Happy 116 Day!

Ambro51

Collector/Photographer
Local time
2:45 AM
Joined
Jan 4, 2016
Messages
689
Yup, waited a year for today! Let’s see your 116 Cameras and images! My Autographic has been a genuine user and winner of photo contests. Mid ‘70s I got my 116 film by finding little mom and pop drugstores who had the stuff on the shelf for decades.
U67835I1610812200.SEQ.0.jpg
 

Oftentimes it’s not just as simple as using the adapters - you might have to also put a couple of metal strips across the top and bottom of the film gate to support the film, otherwise the film won’t stay flat. That’s what I had to do with the Sterelux above, and it works rather well with 120 film.

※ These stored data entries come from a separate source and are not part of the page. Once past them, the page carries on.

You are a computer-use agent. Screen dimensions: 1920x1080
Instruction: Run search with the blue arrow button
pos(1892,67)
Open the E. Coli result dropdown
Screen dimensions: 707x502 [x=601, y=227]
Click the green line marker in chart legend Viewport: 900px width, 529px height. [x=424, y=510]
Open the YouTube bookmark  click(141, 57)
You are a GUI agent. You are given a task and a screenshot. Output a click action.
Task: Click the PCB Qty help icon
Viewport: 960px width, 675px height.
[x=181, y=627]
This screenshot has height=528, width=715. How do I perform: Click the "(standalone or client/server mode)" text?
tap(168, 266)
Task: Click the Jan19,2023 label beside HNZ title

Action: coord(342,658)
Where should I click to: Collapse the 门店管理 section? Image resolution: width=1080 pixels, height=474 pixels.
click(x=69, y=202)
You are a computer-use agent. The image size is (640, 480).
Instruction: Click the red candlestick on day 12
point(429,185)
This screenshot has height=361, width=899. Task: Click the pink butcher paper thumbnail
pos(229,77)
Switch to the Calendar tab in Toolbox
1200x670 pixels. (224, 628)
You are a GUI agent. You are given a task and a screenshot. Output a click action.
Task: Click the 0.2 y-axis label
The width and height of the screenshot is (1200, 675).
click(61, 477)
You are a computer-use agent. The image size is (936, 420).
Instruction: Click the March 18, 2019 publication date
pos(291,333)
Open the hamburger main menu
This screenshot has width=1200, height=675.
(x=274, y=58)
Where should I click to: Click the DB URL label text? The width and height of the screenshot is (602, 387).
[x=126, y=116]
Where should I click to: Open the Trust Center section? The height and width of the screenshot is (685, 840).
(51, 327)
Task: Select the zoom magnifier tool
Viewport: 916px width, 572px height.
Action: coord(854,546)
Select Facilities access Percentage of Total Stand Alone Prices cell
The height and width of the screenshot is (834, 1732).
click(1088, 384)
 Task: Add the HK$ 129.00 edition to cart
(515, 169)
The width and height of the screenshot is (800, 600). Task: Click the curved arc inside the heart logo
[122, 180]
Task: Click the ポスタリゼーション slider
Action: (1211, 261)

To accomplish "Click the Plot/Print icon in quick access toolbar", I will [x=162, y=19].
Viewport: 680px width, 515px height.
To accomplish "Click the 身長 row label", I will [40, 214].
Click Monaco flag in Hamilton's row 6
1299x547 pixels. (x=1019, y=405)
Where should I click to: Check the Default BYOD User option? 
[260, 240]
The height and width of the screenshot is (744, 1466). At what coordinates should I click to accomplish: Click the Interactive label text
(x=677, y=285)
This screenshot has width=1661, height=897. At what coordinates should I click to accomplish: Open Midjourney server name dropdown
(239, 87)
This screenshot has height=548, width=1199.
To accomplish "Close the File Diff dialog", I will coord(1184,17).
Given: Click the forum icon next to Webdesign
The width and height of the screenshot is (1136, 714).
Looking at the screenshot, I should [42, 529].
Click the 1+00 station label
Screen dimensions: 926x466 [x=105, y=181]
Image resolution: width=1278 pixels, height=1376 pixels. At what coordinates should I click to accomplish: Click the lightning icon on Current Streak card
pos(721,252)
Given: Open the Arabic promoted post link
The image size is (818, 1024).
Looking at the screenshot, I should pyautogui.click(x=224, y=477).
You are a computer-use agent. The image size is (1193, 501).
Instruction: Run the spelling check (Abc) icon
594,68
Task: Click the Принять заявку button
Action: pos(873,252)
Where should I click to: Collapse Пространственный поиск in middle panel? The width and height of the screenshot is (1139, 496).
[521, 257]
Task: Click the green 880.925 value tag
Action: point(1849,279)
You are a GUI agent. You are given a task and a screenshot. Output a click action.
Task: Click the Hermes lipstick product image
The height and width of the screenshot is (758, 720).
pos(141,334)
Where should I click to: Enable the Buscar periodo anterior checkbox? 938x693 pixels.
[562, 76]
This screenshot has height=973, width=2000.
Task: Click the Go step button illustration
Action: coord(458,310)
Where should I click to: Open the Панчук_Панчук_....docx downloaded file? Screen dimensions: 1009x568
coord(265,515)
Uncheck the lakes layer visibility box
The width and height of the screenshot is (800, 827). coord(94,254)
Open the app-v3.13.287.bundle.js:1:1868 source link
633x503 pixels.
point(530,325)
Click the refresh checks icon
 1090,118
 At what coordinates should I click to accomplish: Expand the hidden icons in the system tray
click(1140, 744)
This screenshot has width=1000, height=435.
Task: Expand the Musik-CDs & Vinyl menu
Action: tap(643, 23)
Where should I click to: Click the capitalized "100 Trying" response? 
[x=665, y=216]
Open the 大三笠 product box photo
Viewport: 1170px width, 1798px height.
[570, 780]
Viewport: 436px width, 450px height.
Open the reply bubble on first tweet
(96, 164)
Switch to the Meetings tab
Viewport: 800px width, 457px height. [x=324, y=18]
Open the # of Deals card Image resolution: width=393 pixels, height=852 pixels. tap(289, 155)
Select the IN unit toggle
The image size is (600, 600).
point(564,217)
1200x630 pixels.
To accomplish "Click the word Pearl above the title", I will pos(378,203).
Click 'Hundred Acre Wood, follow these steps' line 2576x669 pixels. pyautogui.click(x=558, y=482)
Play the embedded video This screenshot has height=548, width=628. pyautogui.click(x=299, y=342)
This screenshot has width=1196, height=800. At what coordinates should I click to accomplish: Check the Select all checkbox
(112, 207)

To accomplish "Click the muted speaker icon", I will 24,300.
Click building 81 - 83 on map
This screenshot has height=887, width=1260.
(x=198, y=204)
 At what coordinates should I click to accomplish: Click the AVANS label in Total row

Thanks both of you for the tips. I think I only have two 116 cameras, at least only two I would like to use. Sorry, no photos. One is a simple straight folder. The other I think is a panoramic. The film plane is curved and it is a box camera. I've been trying to figure out how best to use them and the best I have come up with is to visit a machinist for inserts for the backs. I think I like this better.
 
The curved film plane was a technique used to make the coverage of the simple meniscus lens more “balanced toward the outer part of its coverage. Images will be “normal”. 120 is almost exactly the width that will fall into the 116 opening, that’s why some kind of guide helps. I’d imagine a nice method might be shim brass strips held by contact cement.
 
The curved film plane was a technique used to make the coverage of the simple meniscus lens more “balanced toward the outer part of its coverage. Images will be “normal”. 120 is almost exactly the width that will fall into the 116 opening, that’s why some kind of guide helps. I’d imagine a nice method might be shim brass strips held by contact cement.

Thanks for that. I had never heard that before. No wonder, that is the only camera I have ever seen before or since, with that curvature. That is why as you suggest, I hoped a machinist might help.